Goal of the exercise: Since only part of the material is needed, please repeat exactly the line that includes "Task: Click the MARVEL.local" and every line after it, up to the last.

Listed entries:
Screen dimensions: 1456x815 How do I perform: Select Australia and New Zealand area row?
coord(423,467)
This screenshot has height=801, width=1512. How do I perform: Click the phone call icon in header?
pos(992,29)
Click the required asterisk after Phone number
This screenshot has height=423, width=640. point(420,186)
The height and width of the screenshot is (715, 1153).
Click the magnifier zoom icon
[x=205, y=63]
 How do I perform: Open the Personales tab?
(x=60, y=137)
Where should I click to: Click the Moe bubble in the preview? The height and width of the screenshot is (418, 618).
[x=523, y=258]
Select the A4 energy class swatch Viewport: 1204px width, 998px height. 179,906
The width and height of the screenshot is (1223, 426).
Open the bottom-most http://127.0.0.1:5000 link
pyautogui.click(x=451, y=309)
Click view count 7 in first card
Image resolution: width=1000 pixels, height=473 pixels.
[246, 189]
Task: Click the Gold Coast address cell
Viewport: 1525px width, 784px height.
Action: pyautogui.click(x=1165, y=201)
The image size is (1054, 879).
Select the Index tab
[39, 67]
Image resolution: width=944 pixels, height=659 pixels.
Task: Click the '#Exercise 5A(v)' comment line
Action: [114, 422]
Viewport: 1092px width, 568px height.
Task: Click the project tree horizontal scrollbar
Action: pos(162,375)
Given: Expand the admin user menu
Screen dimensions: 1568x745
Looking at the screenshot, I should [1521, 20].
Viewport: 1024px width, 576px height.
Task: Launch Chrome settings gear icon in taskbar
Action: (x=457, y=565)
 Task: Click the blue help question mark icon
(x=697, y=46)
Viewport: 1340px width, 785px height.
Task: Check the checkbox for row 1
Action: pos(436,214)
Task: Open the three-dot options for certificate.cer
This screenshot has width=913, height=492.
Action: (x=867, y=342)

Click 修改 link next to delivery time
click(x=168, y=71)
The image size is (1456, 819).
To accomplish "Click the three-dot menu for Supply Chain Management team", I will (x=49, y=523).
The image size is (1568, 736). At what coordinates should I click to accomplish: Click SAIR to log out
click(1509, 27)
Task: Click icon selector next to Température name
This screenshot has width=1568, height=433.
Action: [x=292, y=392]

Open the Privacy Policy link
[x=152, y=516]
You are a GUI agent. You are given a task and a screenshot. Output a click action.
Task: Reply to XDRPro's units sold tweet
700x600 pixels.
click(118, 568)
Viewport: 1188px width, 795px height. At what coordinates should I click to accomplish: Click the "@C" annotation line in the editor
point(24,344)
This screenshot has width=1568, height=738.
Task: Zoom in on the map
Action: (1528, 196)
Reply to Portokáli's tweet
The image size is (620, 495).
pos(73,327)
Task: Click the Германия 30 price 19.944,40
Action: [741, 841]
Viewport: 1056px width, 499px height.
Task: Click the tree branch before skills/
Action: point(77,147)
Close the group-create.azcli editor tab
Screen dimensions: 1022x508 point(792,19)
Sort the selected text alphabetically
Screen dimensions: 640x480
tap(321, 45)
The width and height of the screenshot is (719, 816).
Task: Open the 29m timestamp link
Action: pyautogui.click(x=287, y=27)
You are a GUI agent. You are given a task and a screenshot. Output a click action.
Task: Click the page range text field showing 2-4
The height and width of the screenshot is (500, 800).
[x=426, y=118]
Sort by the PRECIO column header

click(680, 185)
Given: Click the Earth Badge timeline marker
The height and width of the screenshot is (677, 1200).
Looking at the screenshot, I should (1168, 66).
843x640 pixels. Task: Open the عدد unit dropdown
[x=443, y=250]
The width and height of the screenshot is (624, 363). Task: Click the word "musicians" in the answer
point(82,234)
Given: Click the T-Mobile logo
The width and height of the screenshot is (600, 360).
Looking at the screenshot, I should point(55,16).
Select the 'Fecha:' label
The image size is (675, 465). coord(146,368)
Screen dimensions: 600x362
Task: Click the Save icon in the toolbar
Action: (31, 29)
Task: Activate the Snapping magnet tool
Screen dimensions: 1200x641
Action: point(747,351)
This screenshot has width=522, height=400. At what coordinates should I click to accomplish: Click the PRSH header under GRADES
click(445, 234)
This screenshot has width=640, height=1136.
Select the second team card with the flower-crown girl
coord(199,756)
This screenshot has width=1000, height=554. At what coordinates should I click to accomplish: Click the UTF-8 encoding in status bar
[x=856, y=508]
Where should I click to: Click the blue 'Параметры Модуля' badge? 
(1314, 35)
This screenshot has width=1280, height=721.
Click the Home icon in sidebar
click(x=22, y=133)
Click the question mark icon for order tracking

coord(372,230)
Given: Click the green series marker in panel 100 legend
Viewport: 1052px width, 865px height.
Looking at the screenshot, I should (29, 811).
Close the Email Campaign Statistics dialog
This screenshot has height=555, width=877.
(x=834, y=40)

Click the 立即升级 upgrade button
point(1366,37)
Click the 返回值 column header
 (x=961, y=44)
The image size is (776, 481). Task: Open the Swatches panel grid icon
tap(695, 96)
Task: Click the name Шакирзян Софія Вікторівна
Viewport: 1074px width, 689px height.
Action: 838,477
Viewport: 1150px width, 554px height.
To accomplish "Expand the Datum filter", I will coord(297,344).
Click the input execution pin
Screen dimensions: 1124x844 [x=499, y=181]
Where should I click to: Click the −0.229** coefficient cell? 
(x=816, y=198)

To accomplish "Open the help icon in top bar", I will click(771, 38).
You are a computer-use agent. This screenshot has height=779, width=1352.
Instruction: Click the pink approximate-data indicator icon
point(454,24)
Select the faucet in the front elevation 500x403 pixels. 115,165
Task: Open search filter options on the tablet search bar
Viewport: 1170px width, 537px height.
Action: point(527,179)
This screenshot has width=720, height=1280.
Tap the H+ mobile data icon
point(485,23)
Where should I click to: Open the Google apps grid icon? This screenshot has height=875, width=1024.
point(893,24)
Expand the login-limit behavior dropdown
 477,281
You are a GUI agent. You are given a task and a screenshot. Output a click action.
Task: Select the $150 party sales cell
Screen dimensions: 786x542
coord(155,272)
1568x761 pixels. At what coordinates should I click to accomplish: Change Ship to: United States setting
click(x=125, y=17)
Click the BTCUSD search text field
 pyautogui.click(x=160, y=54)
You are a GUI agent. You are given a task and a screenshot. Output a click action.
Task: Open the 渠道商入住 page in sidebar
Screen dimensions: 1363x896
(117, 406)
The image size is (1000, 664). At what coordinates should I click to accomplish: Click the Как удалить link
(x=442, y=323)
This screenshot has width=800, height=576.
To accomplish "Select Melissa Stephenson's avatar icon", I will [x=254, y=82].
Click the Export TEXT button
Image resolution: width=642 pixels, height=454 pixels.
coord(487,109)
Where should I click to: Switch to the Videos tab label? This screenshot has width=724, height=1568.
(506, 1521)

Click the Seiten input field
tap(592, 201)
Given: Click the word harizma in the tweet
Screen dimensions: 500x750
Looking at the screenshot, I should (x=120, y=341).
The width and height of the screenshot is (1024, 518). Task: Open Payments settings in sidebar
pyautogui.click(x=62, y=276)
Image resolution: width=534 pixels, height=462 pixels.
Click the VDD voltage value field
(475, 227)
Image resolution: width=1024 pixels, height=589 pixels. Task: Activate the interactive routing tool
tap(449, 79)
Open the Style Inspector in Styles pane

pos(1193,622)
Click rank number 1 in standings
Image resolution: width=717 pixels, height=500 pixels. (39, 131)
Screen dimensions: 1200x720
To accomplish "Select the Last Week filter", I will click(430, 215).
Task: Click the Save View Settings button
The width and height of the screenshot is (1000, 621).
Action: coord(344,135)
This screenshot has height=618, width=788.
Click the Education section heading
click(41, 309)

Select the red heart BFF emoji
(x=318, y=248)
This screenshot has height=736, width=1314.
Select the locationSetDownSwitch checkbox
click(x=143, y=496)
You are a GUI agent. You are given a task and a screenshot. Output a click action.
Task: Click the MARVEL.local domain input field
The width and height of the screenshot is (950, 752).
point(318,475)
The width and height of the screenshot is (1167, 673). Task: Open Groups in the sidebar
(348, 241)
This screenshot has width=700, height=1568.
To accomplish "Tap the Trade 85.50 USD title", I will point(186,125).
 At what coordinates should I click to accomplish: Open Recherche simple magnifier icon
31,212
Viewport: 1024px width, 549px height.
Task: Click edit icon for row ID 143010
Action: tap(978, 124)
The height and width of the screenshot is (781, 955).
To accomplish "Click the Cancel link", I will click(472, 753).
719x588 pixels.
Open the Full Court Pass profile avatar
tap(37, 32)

Completed task:
Task: Click the MARVEL.local domain input field
The width and height of the screenshot is (950, 752).
point(318,475)
The width and height of the screenshot is (1167, 673). Task: Open Groups in the sidebar
(348, 241)
This screenshot has width=700, height=1568.
To accomplish "Tap the Trade 85.50 USD title", I will point(186,125).
 At what coordinates should I click to accomplish: Open Recherche simple magnifier icon
31,212
Viewport: 1024px width, 549px height.
Task: Click edit icon for row ID 143010
Action: tap(978, 124)
The height and width of the screenshot is (781, 955).
To accomplish "Click the Cancel link", I will click(472, 753).
719x588 pixels.
Open the Full Court Pass profile avatar
tap(37, 32)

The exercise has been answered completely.